Published in NH Bar News (12/19/2018)
Blockchain technology and its derivative uses, such as Bitcoin and smart contracts, have made many attention-grabbing headlines over the past couple years. As the uses (both real and theoretical) and public awareness of blockchain continue to proliferate, we continue to encounter tension between this technology and existing paradigms. For example, securities regulators and tax authorities have struggled to articulate how cryptocurrency transactions ought to be characterized and treated within existing frameworks. The same paradigm-breaking reckoning with blockchain may soon come to the world of data privacy and information security as both privacy regulations and blockchain technology continue to evolve.
First, what exactly is blockchain technology? In the simplest terms, a blockchain network is a distributed ledger (i.e. decentralized database) with lots of bells and whistles. Being distributed / decentralized means that data does not live in one single place and there is no single owner or administrator of data; instead, data is replicated and synchronized across multiple locations across the network. Instead of an automated clearing house (ACH) for electronic transfers, there is Bitcoin, where a transaction is validated by checking its parameters against records dispersed across the Bitcoin network; instead of an escrow agent, there are smart contracts, where transactions can be automatically executed upon the occurrence of certain conditions. Among the bells and whistles that come with blockchain technology, one important feature is that records on a distributed ledger are immutable – for certain technical reasons that are beyond the scope of this article, records effectively cannot be modified.
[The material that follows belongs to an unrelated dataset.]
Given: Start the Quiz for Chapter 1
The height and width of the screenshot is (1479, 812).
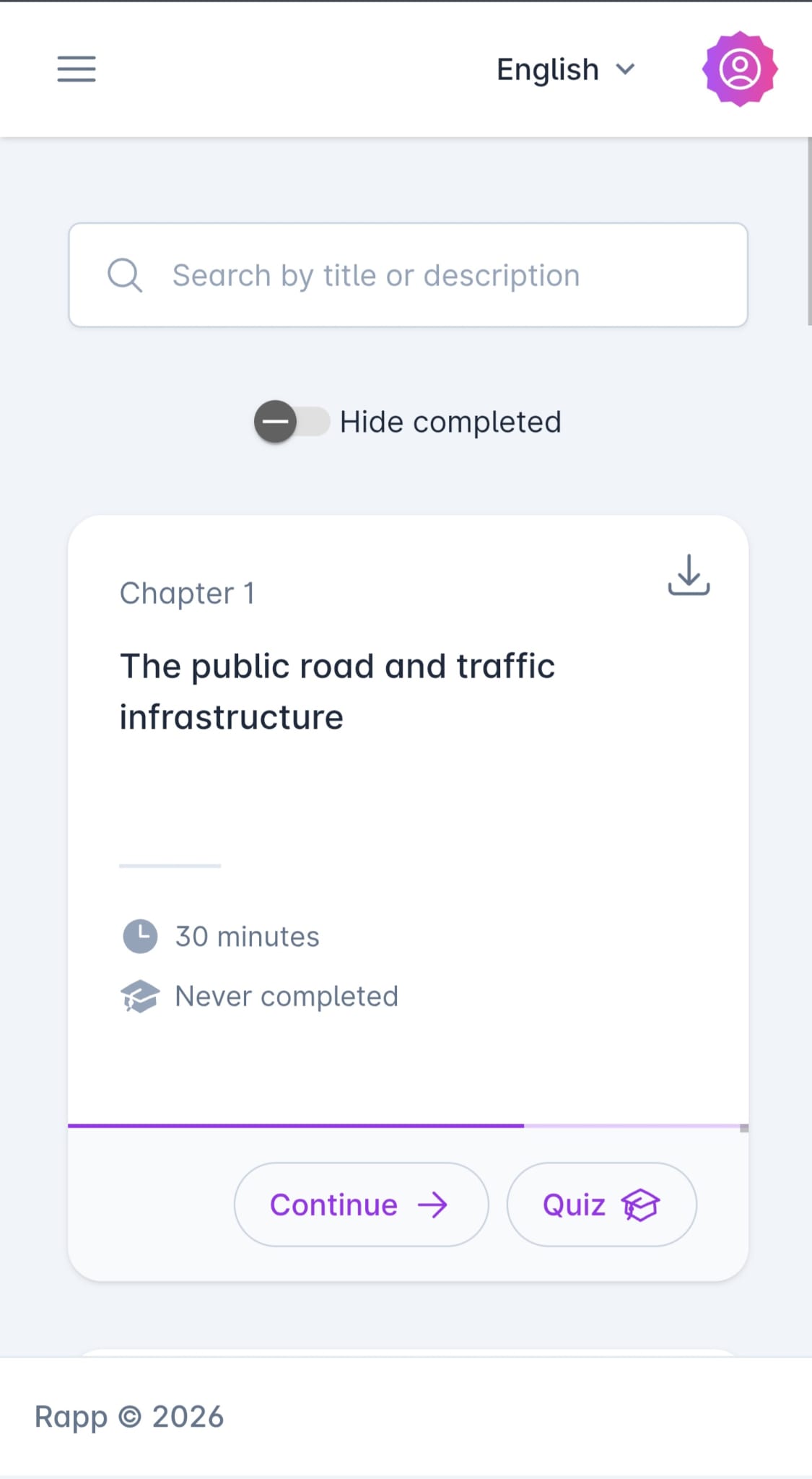Looking at the screenshot, I should click(601, 1204).
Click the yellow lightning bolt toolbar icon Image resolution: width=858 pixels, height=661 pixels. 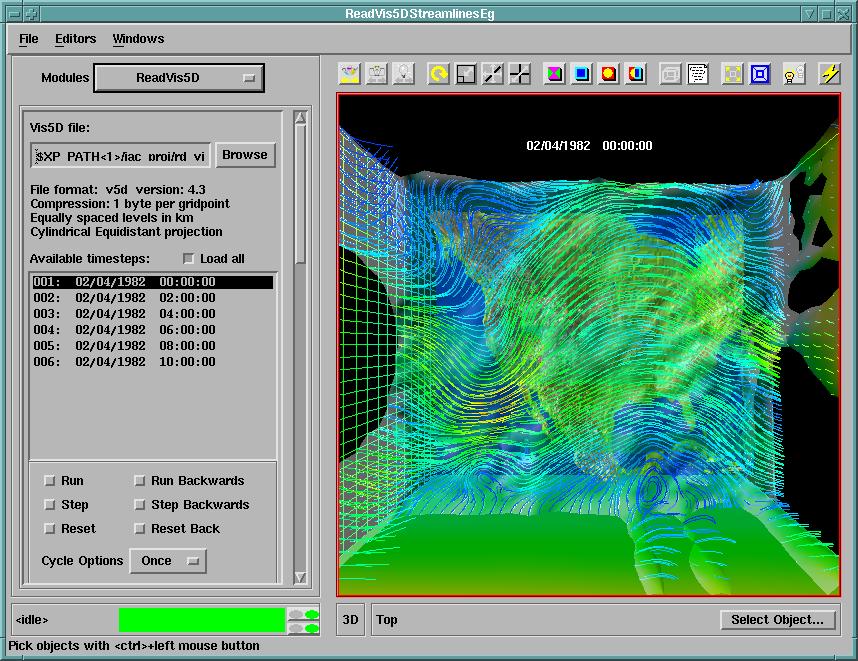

The features of blockchain technology make it a great choice for data security. One of the fundamental principles in data security is the “C-I-A” triad, which stands for confidentiality, integrity, and availability. Blockchain technology can help with all three. It can improve the confidentiality of data and transactions because cryptography (i.e. encryption) is central to the blockchain. A smart contract or other blockchain-based application could, for example, allow the conditions and parameters of a transaction to be verified and executed without revealing the underlying substantive data. Blockchain can also improve data integrity because records are immutable and cannot be modified once they are on the blockchain – not even by the original creator of the record. Finally, blockchain can improve data availability because records are distributed and decentralized. The failure of any one location that holds a copy of the data would not compromise the ability to access that data – i.e. there is no single point of failure.
Many people may mistake security for privacy, but the design features of a blockchain network that make it such a useful tool for data security actually make it problematic for privacy. This becomes evident after considering how any blockchain application can comply with the requirements of the European Union’s General Data Protection Regulation (the “GDPR”) and the California Consumer Privacy Act of 2018 (the “CCPA”). The GDPR, which became effective on May 25, 2018, and the CCPA, which does not become effective until January 1, 2020, guaranty that individuals retain a certain amount of control over their personal data and personal information, but blockchain applications are intended to prevent individuals from changing the information contained within their digital ledgers.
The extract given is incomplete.